• TEXT SECTION

____________________

However, by the Criminal Code Law of Ogun State, where the incident took place, “a person is not criminally responsible for an act or omission if at the time of doing the act or omission he is in such a state of mental disease or natural mental infirmity as to deprive him of capacity to understand what he is doing or the capacity to know that he ought not to do the act or make the omission” See; Section 28 of the Criminal Code Law. This is a defence available to a person alleged to have committed a criminal offence by his act or omission requiring soundness of mind.

 

In the consideration of the evidence available to or adduced by an accused person in his defence of insanity, the following radical and fundamental points have been held to be important to be borne in mind and kept in view.

(1)     The law presumes every person, including any person accused of crime, sane until the contrary is proved…..(see Section 27 of the Criminal Code).

(2)     The Prosecution does not set out to prove what the law presumes in its favour.

(3)     An accused person who raises insanity as his defence has the onus of proving such insanity cast on him. The standard of such proof is not as high as that cast on the prosecution.

 

It is not proof beyond reasonable doubt but it is proof of reasonable probability, proof sufficient to create a reasonable doubt in the mind of a fair minded jury as to the sanity of the accused

(4)     Insanity is a blanket term embracing a considerable variety of mental abnormalities, mental infirmities, neurosis and psychosis.

(5)     To constitute a defence, the mental condition relied on should be such that could and did deprive the accused of capacity:

(a)     To understand what he was doing; or

(b)     To control his action; or

(c)     To know that he ought not to do the act or make the omission complained of as constituting the actus reus of the offence charged.

See; M. A. Sanusi Vs. The State (1984) LPELR – SC 49/1983, per Oputa JSC, Ogbu Vs. The State (1992) 10 SCNJ 88, (1992) NWLR (pt 259) 255; Ngene Arum Vs. The State (1979) 11 SC 91 at 119.

 

In the instant appeal, the Appellant in his extra-judicial statement which was admitted as exhibit 1A, the appellant gave the narration clearly and coherently of the event of the day in question when he was alleged to have committed the offence.

____________________

• GIVEN INFORMATION
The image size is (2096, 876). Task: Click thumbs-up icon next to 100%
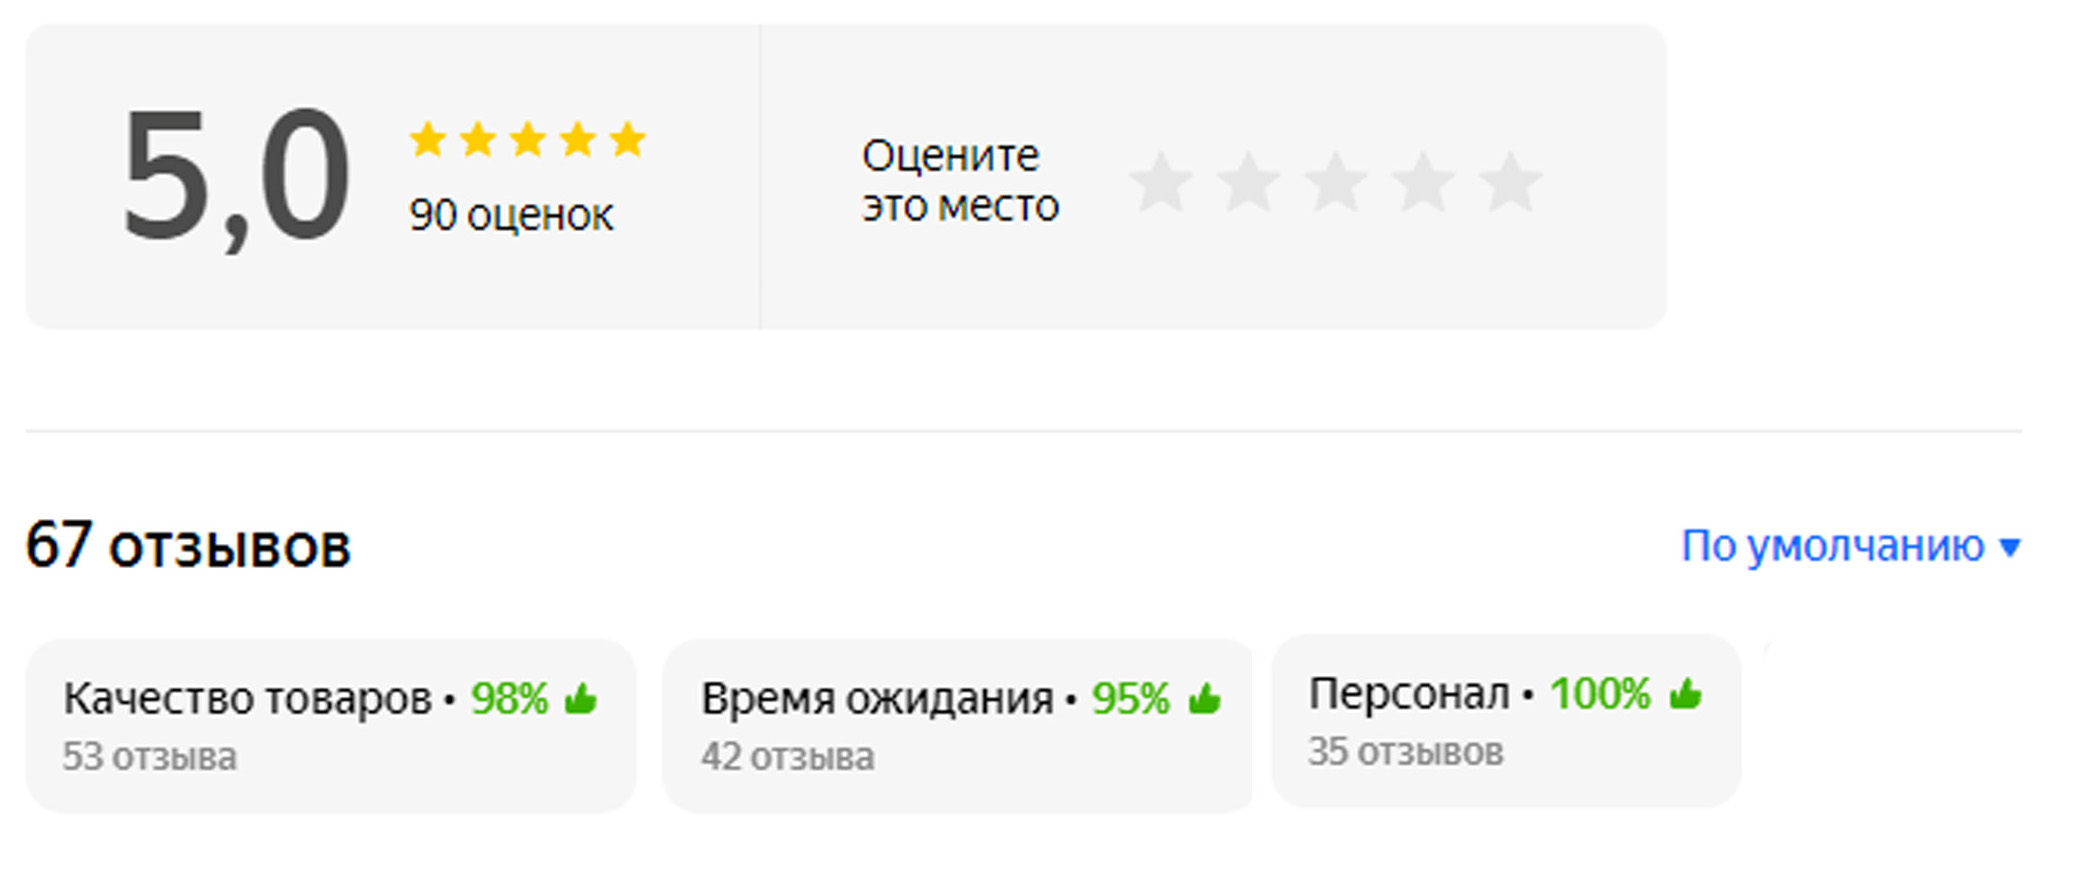pos(1686,693)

____________________

• STUDY QUESTIONS
**A.** From the passage on the insanity defence, return the part that begins at the words "(b)     To control" and stops after the words "SC 91 at 119.", copied exactly.
**B.** Answer these from the passage on the insanity defence:
(i) Which section of the Criminal Code Law frees a person of criminal responsibility when mental disease deprives him of the capacity to understand what he is doing?
(ii) Which section of the Criminal Code is cited for the presumption that every person is sane until the contrary is proved?
(iii) Under what exhibit was the appellant's extra-judicial statement admitted?
**C.** Continue the passage on the insanity defence, starting right after its last sentence.

• SOLVED PROBLEMS
**A.**
(b)     To control his action; or

(c)     To know that he ought not to do the act or make the omission complained of as constituting the actus reus of the offence charged.

See; M. A. Sanusi Vs. The State (1984) LPELR – SC 49/1983, per Oputa JSC, Ogbu Vs. The State (1992) 10 SCNJ 88, (1992) NWLR (pt 259) 255; Ngene Arum Vs. The State (1979) 11 SC 91 at 119.

**B.**
(i) Section 28 of the Criminal Code Law.
(ii) Section 27 of the Criminal Code.
(iii) Exhibit 1A.

**C.**
To constitute a defence on the ground of insanity, it has been held that the defect of reason must be shown to be of a particular kind; it must be such as to bring the case within one of the following:

(a)     Did the accused know the nature and quality of the act? If not, insanity is a defence.

(b)     In the alternative, if the accused did know the nature and quality of his act, did he know it was wrong? If not, insanity is a defence. See: Dillon Vs. Q (1939) 27 Cr. A.R. 152.

(c)     If he knew the nature and quality of his act and knew it was wrong, was he under a delusion in some other respect? If so he is in the same situation as to responsibility as if the facts had been as he imagined – partial delusion.

See; Peter Johnny Loke Vs. The State (1985) 1 NWLR (pt 1) 1 at 8.

William Echem Vs. Q (1952) XI WACA 158.

 

There is no doubt that the Appellant failed to prove that he was indeed of unsound mind when he committed the offence. With the drama that preceded the act and the event that followed with his running away from the scene until he was apprehended several months thereafter, the Appellant cannot be said to be of unsound mind with lack of capacity to know what he was doing or that it was wrong. I am of the firm view that the Appellant knew the nature of what he did and that it was wrong. The defence of insanity was therefore unavailable and properly rejected by the two Courts below.

 

For the above reason and the fuller and well articulated reasoning of my learned brother, Mary Peter-Odili, JSC and the conclusion arrived thereat in the lead judgment which I adopt as mine, I too consider appeal unmeritorious. It is dismissed.